Exercise instructions: Beginning with the line where "Instruction: Click the" appears, set down each line exactly until the records below end, and omit the pictures.

Listed entries START

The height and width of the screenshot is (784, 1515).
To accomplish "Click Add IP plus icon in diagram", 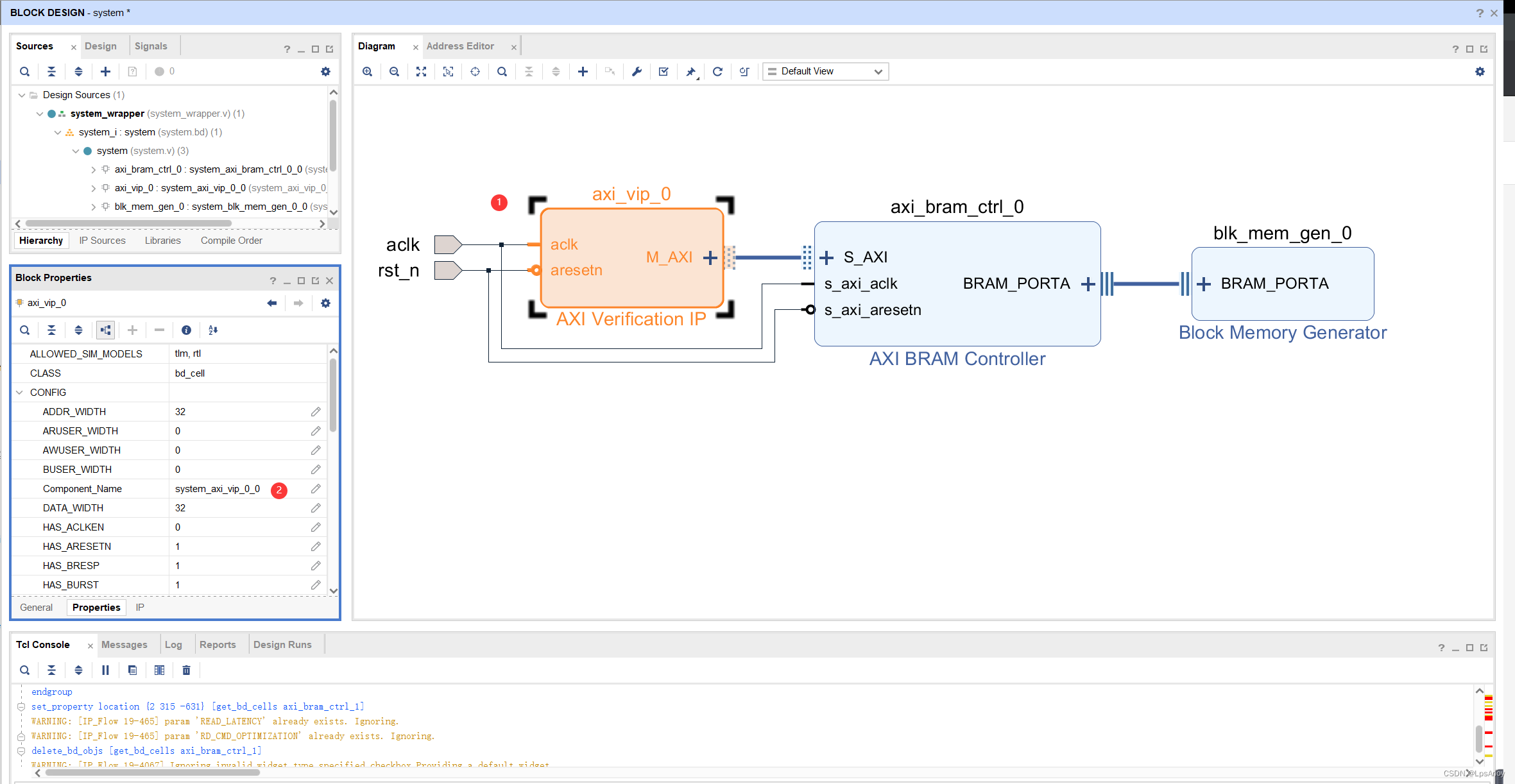I will point(583,71).
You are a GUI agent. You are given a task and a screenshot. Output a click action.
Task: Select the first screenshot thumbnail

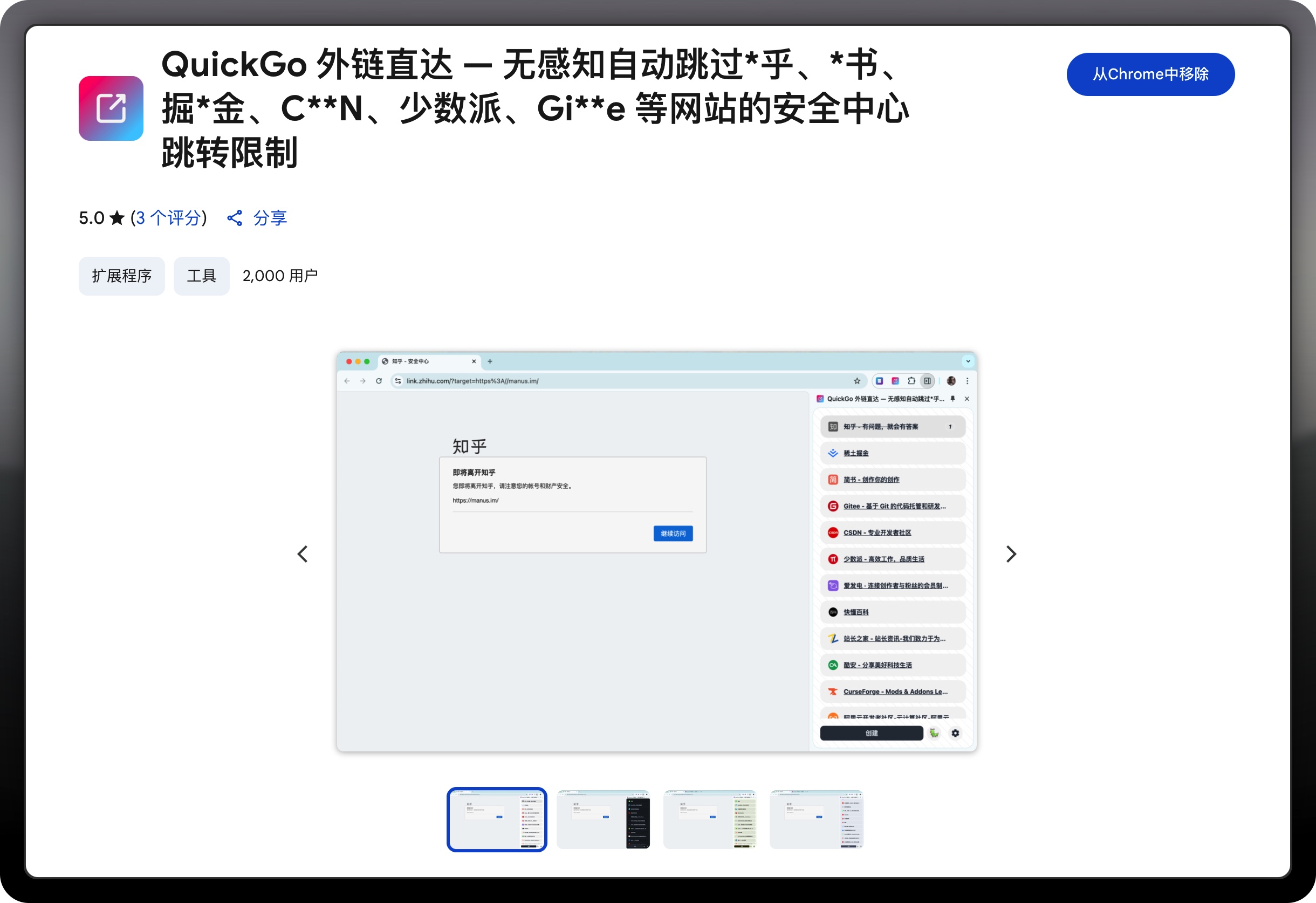[497, 819]
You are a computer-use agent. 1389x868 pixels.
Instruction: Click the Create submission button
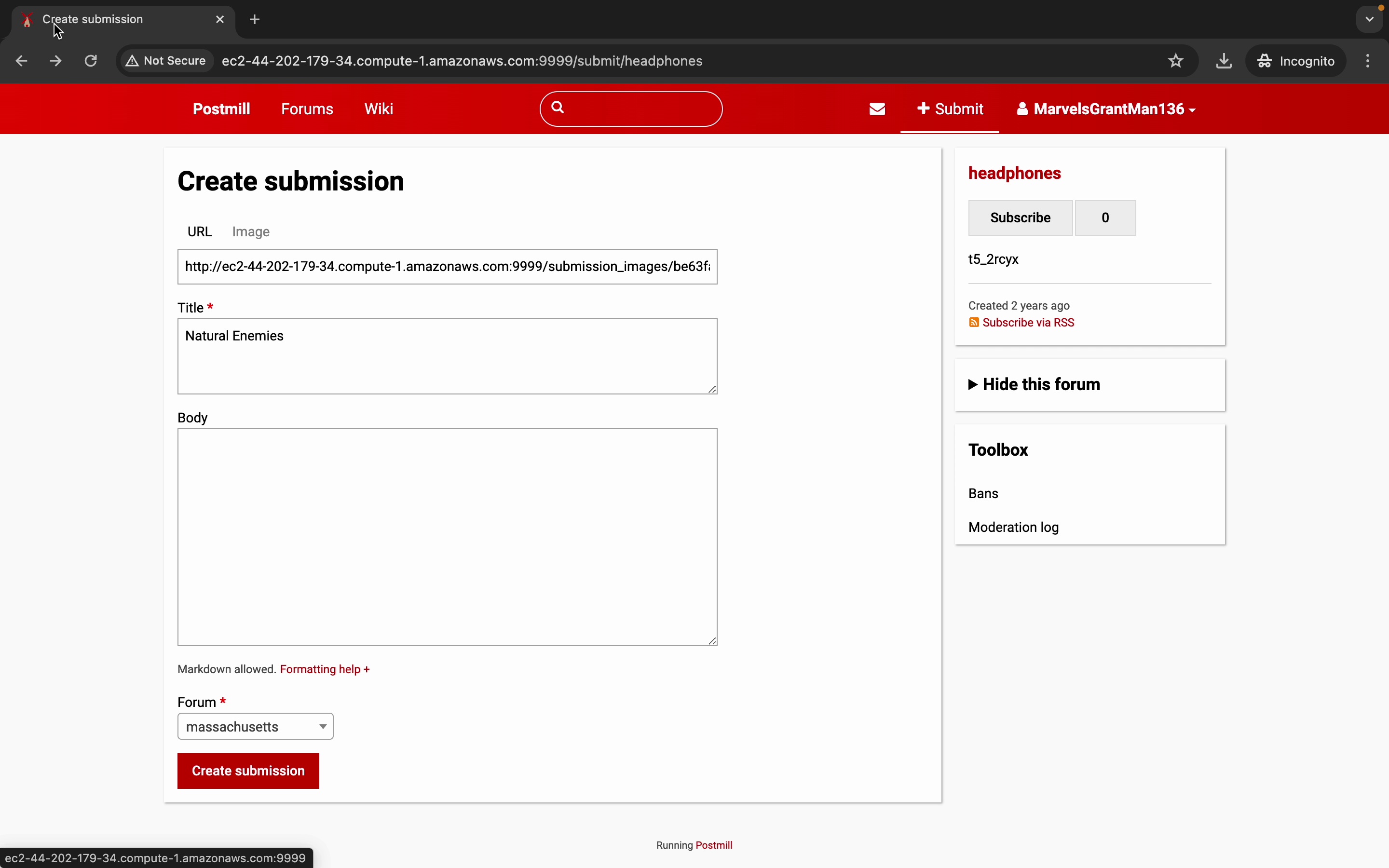coord(248,771)
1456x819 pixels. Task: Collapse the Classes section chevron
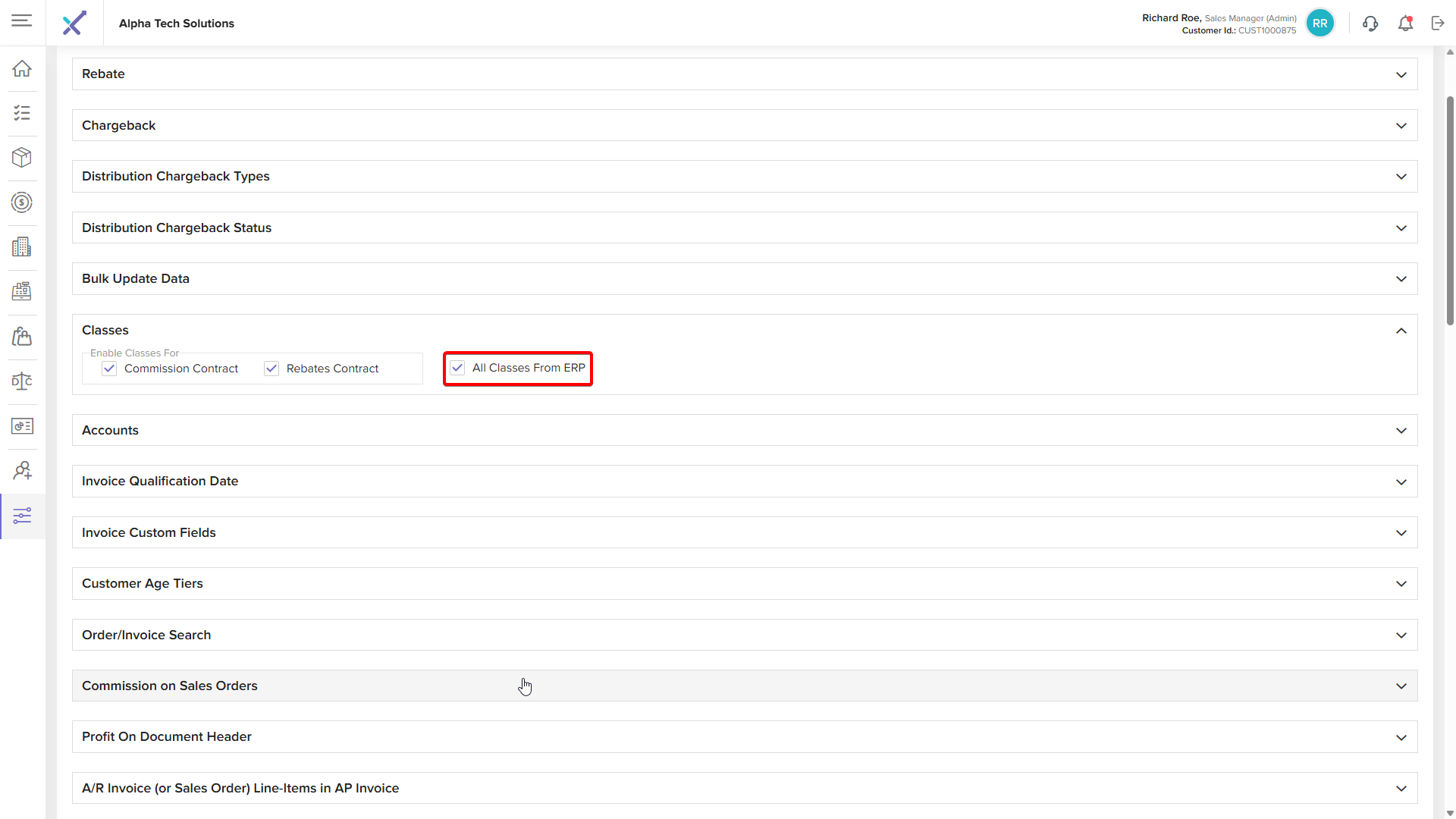coord(1401,331)
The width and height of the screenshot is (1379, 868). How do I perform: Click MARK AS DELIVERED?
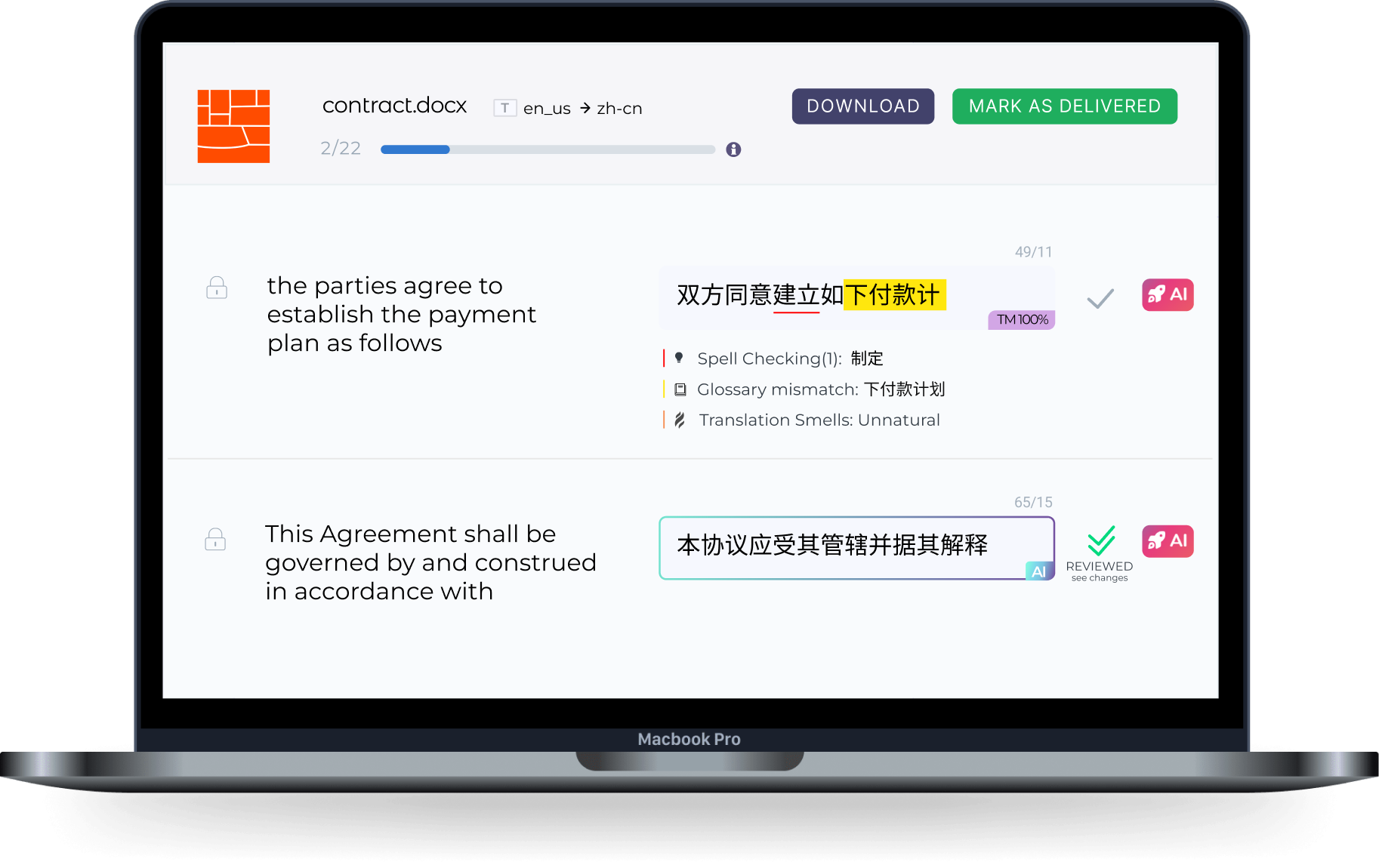click(1064, 106)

Listed entries END

Exercise answer:
Instruction: Click the Create submission button
coord(248,771)
1456x819 pixels. Task: Collapse the Classes section chevron
coord(1401,331)
The width and height of the screenshot is (1379, 868). How do I perform: Click MARK AS DELIVERED?
click(1064, 106)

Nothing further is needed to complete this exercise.